The chapter ends with an examination of the teachers and the students at the Orphanage. The patriarch of Constantinople appointed, and controlled the teachers at the school. A recent study on the organization of education in the Byzantine Empire suggests that the patriarch exercised control over education based on the ancient Christian principle that it was an Episcopal function. (234) As far as the students are concerned there is evidence that a type of mentoring system was in place with older boys looking after the younger ones. Some students would themselves become ecclesiastics later in life, and many of these had successful careers. In time the Orphan school also educated the children of wealthy families, and in fact, they may eventually have outnumbered the needy.
In Chapter nine Miller asks the question "Did it Work?". The group homes of Byzantium offered care and an education but with it came the risk of physical abuse either by harsh disciplinarian type teachers or sexual abuse by other students.
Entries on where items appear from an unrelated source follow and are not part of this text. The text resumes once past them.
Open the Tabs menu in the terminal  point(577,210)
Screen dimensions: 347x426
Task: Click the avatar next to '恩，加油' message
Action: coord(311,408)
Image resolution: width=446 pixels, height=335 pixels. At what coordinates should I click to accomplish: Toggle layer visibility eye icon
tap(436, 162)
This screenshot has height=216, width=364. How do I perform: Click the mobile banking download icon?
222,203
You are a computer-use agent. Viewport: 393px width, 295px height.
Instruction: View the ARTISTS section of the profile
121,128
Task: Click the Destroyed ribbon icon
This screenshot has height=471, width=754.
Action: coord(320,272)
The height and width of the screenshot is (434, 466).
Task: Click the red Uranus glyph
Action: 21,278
Miller sees the system not formed according to a great plan but evolving in order to solve problems as the became visible. The state played a key role in all of this by changing the laws governing orphans and adoption. Providing eventually an excellent education program, the orphanages of Byzantium filled an important need in society. Miller judges the orphanage system of Byzantium to have been an innovative element in orphan care, and a successful supplement to the traditional guardianship inherited from the ancient world. (282)
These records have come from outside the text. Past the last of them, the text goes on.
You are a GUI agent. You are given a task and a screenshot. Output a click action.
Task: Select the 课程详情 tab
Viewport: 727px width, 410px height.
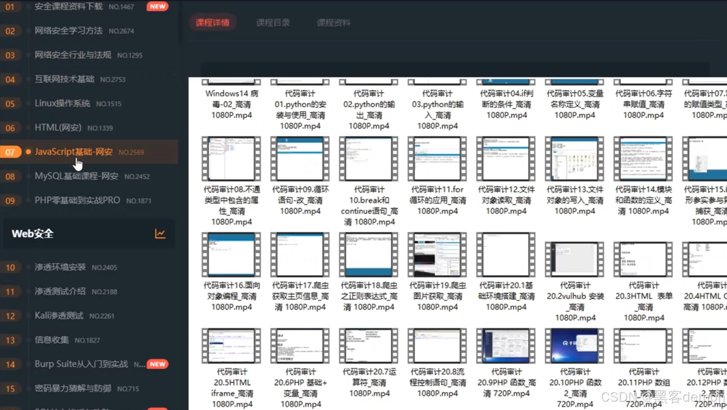(213, 22)
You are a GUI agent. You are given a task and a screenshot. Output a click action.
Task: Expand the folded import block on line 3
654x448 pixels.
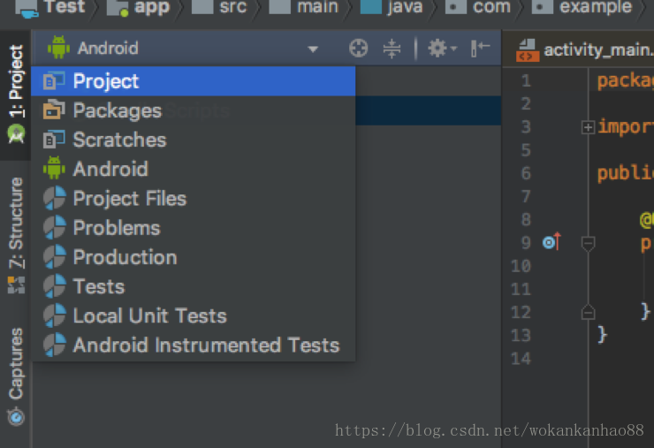(588, 127)
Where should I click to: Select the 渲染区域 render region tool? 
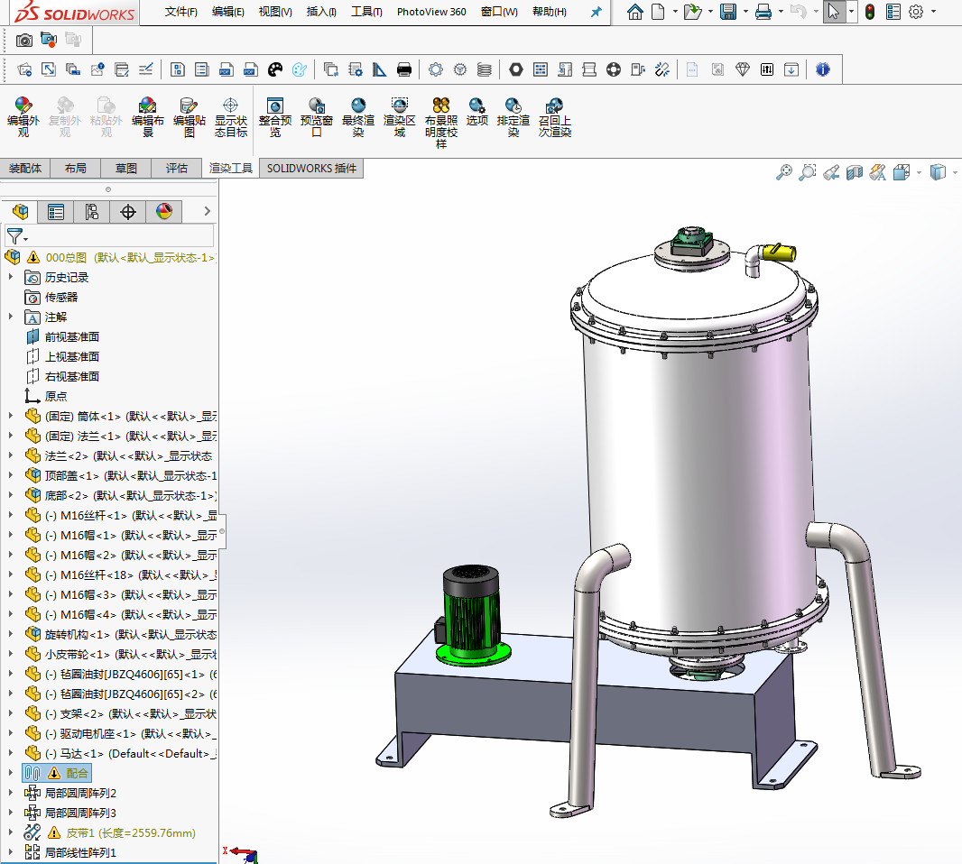click(x=400, y=107)

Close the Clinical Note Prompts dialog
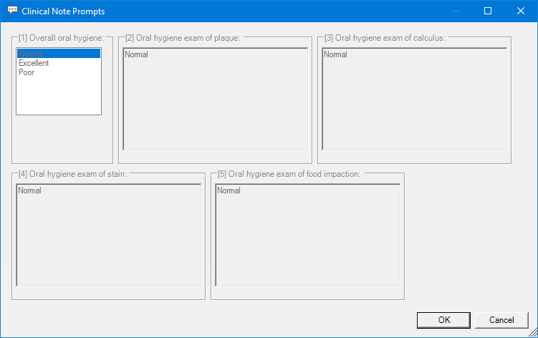point(521,11)
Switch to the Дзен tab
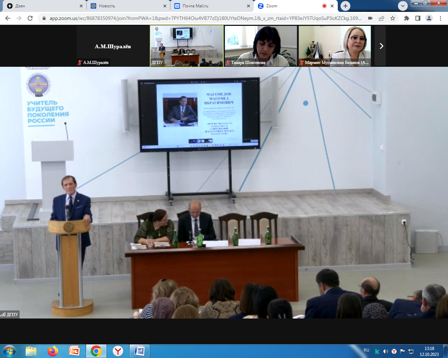This screenshot has width=448, height=358. 42,6
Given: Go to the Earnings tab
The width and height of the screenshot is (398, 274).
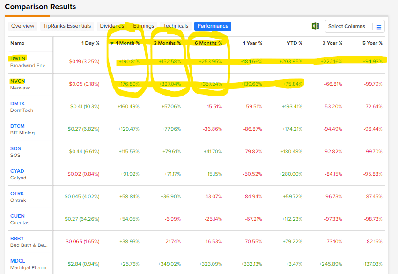Looking at the screenshot, I should (x=143, y=26).

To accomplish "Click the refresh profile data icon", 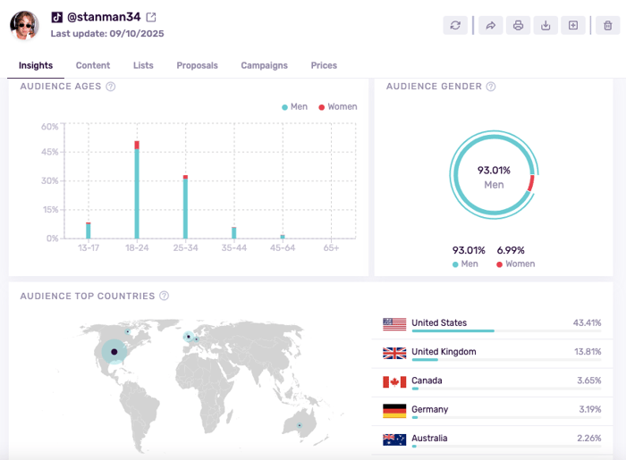I will [x=455, y=25].
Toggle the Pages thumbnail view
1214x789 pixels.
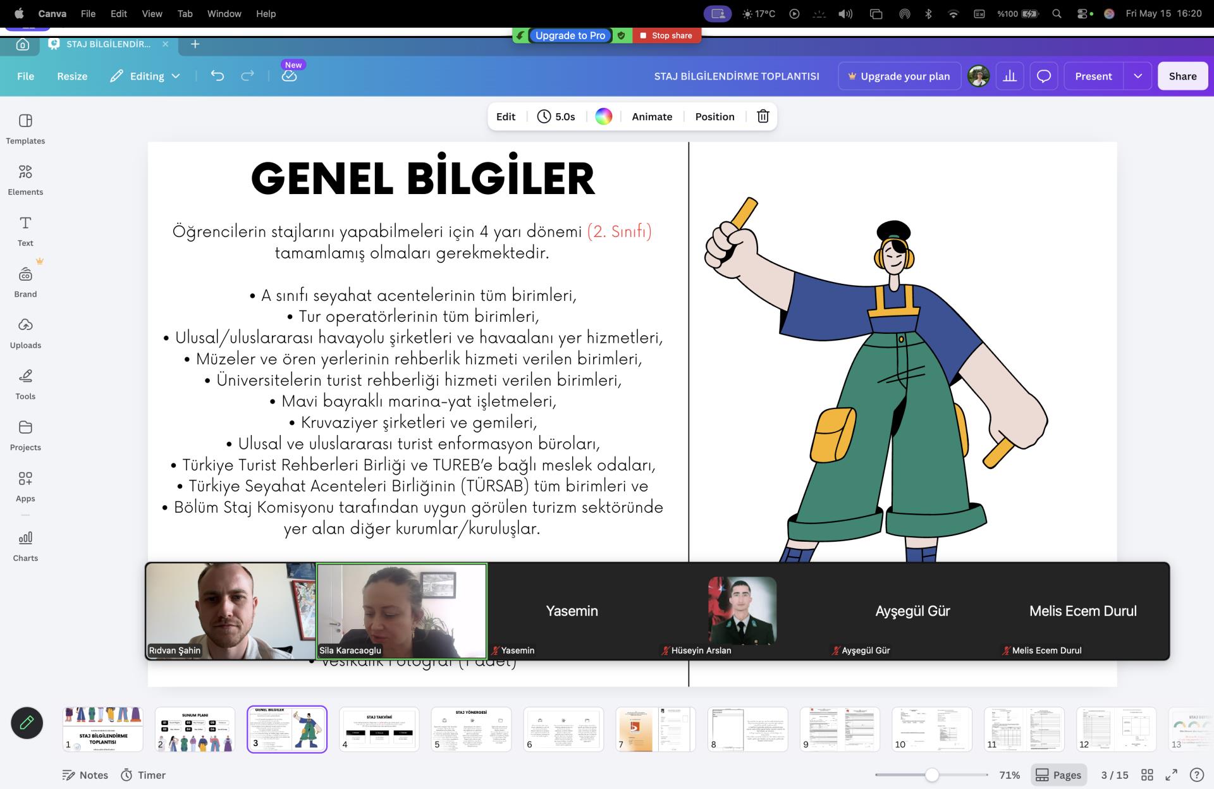[1058, 774]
Miller's book finishes with an Epilogue called "The West". In this fascinating study of western orphan care, and its possible links with the Eastern Empire, Miller provides examples reaching from the Knight's hospital in Crusader Jerusalem to modern Charleston, South Carolina. He asks why did orphanages in Byzantium and so many western institution have in common the study of music? He finishes his book expressing the hope that: "A comparative study of child care programs through the centuries might dispel the notion that human institutions and values mutate so rapidly that the experiences of the past are irrelevant to the problems of the present." (300)
The book The Orphans of Byzantium is delightful to read giving a wealth of information, and replete with wonderful anecdotes. It is also generally free of errors. I have, however, noticed that the author Max Kaser is wrongly written with an Umlaut not only in the bibliography but also in the footnotes, and on p. 150 threptoi is spelled theptoi. In summing up, Timothy S. Miller is to be congratulated for having given us so thoughtful a book on the care of children in a long-vanished civilization.